Intervistato da AS, Retegui torna sul suo trasferimento al Genoa avvenuto durante la scorsa estate: «Avevo diverse opportunità, ma mi ha chiamato mister Gilardino, ho parlato con persone del club e ho capito che venire qui mi avrebbe dato più chances per la Nazionale, che è ciò che desidero di più. È stata una decisione assolutamente giusta: la squadra fa le cose molto bene, è come una famiglia, c’è sinergia con la dirigenza, con i tifosi, lo stadio è molto caldo. Funziona tutto alla perfezione: ogni giorno, agli allenamenti arrivo e parto con il sorriso».

In passato c’è stato un interessamento dell’Atletico Madrid: «Sì, è vero, sono stato molto vicino. Non ho incontrato Simeone, ma abbiamo avuto un incontro con il club. Non se n’è fatto nulla, e oggi l’unica cosa che posso dire è che sono felicissimo al Genoa.
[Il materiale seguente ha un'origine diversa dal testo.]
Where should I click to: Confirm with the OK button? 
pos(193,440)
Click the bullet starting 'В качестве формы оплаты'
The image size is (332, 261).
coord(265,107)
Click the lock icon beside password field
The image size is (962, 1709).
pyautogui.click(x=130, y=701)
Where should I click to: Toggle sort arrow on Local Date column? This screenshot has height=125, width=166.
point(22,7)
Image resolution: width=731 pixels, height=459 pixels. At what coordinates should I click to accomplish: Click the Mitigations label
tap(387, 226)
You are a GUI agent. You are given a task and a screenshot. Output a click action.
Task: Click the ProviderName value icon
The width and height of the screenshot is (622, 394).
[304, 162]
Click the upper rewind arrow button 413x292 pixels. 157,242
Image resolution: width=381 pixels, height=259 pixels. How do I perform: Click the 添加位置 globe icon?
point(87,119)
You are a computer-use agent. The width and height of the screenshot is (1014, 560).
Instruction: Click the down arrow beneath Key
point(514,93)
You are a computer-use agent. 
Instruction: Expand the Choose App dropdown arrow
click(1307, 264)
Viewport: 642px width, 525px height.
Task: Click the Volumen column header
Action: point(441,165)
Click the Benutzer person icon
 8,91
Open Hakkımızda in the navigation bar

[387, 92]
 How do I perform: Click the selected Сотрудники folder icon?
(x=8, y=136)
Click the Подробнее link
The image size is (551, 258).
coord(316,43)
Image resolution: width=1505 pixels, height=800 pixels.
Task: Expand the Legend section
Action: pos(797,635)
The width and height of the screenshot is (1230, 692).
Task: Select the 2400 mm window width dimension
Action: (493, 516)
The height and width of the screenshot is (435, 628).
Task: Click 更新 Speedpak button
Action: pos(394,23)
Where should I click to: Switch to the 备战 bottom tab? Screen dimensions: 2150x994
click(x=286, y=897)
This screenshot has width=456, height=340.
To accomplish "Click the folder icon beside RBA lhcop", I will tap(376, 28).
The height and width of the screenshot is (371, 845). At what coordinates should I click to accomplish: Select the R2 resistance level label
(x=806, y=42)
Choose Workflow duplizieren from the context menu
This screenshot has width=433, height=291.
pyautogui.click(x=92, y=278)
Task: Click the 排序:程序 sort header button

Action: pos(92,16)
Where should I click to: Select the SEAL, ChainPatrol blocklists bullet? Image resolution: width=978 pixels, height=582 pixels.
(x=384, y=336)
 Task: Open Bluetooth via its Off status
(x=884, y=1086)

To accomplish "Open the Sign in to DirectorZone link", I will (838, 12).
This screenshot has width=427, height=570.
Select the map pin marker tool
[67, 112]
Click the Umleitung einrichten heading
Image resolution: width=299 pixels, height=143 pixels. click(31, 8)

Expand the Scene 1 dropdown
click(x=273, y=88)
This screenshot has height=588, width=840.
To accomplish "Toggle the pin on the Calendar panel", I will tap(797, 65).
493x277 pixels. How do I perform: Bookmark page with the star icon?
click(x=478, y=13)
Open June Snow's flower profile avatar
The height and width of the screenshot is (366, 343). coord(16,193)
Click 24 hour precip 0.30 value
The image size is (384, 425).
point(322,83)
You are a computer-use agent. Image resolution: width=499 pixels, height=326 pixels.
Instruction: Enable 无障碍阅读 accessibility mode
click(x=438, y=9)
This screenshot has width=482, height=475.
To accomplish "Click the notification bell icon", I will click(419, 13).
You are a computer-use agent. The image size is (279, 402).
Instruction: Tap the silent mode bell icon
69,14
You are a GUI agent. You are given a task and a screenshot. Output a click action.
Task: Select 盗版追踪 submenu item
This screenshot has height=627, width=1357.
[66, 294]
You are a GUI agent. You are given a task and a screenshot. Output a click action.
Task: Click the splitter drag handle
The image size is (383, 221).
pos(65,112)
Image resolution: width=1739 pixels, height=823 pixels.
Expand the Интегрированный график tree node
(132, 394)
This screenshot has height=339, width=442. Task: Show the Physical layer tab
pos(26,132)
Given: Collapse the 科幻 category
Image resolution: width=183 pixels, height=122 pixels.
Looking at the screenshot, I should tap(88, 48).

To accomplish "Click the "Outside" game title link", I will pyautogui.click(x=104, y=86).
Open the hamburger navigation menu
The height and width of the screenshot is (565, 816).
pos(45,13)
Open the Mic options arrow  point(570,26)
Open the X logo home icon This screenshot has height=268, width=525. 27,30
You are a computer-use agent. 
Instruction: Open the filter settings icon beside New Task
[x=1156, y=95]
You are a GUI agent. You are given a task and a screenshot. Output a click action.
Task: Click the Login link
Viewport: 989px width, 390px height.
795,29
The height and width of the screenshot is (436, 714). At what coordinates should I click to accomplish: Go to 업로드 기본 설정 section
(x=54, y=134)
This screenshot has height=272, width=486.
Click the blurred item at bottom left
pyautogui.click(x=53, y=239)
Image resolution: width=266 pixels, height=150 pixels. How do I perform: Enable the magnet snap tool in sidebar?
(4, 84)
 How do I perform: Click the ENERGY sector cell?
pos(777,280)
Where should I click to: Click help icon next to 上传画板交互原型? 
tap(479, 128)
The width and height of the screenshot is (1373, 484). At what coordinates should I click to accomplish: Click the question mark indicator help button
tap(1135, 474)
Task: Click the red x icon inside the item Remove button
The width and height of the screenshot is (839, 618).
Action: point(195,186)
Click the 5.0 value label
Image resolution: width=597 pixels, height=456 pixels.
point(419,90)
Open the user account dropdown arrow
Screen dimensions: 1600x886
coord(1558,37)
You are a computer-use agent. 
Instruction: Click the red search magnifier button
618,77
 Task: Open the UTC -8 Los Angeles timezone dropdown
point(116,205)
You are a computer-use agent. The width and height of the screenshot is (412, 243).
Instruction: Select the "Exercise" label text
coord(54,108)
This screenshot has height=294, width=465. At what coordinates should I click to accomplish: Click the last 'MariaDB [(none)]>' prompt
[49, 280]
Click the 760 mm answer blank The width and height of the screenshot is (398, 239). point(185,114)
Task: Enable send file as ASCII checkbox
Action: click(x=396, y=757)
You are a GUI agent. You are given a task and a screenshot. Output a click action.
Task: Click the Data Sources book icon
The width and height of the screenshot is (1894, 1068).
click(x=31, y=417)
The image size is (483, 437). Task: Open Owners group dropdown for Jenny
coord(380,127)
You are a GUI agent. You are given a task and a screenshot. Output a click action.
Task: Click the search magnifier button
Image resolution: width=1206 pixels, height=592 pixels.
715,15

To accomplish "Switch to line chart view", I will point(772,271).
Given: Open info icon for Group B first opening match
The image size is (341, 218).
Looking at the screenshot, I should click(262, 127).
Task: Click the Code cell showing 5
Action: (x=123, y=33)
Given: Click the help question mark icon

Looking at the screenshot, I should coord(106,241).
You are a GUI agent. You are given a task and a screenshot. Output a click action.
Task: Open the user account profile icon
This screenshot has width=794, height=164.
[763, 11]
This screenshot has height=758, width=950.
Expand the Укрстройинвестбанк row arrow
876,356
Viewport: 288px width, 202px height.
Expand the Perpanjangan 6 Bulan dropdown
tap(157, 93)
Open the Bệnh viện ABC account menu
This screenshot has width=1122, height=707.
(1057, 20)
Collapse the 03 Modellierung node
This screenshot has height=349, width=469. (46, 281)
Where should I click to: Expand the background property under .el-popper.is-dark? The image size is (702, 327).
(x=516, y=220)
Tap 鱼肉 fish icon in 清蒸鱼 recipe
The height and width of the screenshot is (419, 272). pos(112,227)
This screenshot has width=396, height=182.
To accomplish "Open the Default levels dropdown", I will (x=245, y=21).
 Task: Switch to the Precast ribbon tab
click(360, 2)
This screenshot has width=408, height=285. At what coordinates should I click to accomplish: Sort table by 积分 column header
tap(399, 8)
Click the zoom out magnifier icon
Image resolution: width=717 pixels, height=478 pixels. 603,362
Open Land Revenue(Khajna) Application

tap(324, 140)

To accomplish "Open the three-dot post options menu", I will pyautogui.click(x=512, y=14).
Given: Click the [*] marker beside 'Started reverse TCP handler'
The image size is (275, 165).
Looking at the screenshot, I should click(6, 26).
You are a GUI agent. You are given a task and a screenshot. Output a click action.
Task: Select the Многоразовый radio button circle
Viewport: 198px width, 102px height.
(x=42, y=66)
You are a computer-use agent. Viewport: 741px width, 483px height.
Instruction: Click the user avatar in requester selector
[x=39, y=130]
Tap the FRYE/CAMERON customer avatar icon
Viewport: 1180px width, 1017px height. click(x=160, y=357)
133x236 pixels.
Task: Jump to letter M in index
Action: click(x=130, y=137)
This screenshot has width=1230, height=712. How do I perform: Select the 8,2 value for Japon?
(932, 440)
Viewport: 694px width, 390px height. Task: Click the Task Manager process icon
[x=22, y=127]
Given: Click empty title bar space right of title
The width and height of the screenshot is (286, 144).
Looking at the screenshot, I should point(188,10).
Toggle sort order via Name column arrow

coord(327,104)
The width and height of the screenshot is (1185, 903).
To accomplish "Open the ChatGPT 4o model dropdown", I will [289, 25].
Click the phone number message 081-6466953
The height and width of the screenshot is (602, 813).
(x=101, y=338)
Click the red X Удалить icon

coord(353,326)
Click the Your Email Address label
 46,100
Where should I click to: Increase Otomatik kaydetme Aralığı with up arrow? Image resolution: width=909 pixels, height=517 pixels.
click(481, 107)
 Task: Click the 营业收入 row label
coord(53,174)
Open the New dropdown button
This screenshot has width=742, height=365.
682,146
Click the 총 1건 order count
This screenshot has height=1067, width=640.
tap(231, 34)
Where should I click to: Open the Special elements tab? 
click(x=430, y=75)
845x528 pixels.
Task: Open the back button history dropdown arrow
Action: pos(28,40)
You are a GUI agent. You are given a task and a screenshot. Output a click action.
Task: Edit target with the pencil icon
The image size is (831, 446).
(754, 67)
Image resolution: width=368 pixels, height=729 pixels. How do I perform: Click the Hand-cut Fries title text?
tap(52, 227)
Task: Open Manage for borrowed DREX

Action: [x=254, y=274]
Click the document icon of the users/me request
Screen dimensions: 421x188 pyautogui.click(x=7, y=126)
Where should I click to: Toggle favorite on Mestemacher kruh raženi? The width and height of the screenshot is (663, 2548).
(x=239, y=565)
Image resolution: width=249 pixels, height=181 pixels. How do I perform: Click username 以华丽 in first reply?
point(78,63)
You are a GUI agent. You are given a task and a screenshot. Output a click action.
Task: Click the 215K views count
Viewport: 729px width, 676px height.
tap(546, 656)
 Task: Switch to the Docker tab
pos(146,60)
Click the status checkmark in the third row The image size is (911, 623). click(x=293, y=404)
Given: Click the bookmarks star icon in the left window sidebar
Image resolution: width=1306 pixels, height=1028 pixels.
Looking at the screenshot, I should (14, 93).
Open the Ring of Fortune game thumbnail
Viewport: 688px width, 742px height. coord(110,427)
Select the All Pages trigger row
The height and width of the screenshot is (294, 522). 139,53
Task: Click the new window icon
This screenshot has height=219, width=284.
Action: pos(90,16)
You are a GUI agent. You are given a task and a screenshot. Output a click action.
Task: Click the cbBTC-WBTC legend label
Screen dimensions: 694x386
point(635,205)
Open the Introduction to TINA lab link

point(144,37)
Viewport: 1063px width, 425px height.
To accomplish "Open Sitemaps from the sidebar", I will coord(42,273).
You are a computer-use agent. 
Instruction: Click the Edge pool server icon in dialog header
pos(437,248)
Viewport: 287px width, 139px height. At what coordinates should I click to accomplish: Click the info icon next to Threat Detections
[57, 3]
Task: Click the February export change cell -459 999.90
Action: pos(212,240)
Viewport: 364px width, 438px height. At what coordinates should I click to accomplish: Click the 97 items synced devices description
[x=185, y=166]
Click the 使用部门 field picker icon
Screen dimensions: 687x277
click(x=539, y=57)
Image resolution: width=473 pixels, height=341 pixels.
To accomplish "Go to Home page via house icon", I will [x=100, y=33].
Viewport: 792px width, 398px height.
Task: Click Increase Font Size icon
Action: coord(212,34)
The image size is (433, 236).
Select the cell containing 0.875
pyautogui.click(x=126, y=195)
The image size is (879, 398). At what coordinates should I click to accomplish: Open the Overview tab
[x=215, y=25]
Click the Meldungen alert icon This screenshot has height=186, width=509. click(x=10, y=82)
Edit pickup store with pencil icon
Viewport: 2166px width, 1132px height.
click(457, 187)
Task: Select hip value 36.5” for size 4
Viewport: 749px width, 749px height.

In Italia, i difensori sono molto bravi, quasi tutti giocano a uomo e questo mi piace; Buongiorno mi ha fatto tanti falli e non me ne hanno dato nemmeno uno (ride, ndr) ma è bravissimo e lo adoro come difensore centrale. Mi è sembrato un animale fisicamente ed è completissimo tecnicamente».

Retegui aveva abbandonato il calcio: «Lo scout Diego Masili, con cui ho tuttora un rapporto, venne a saperlo mentre era in spiaggia e mi mandò un messaggio per fare un provino. Una settimana dopo mi dissero: “Benvenuto, sei un giocatore del Boca Juniors”. Dopo un paio di mesi stavo per andarmene: pensavo all’hockey, che avevo lasciato mentre preparavo i Mondiali e la Panamericana Junior, ma gli Xeneizes mi hanno aiutato e alla fine sono rimasto. Ho iniziato presto ad allenarmi con la prima squadra e sarò sempre grato a Guillermo Schelotto. La loro opportunità mi ha cambiato la vita. La Selección? Non ho avuto modo di parlarne con nessuno, quando ho saputo dell’interesse di Mancini non ho esitato un secondo: indossare una maglia così bella e con così tanta storia è un onore. Quando ho incontrato il ct, lui mi ha chiesto: “Sai perché ti abbiamo chiamato?”. “Per giocare” gli ho risposto. E lui: “Per segnare!” (ride, ndr)».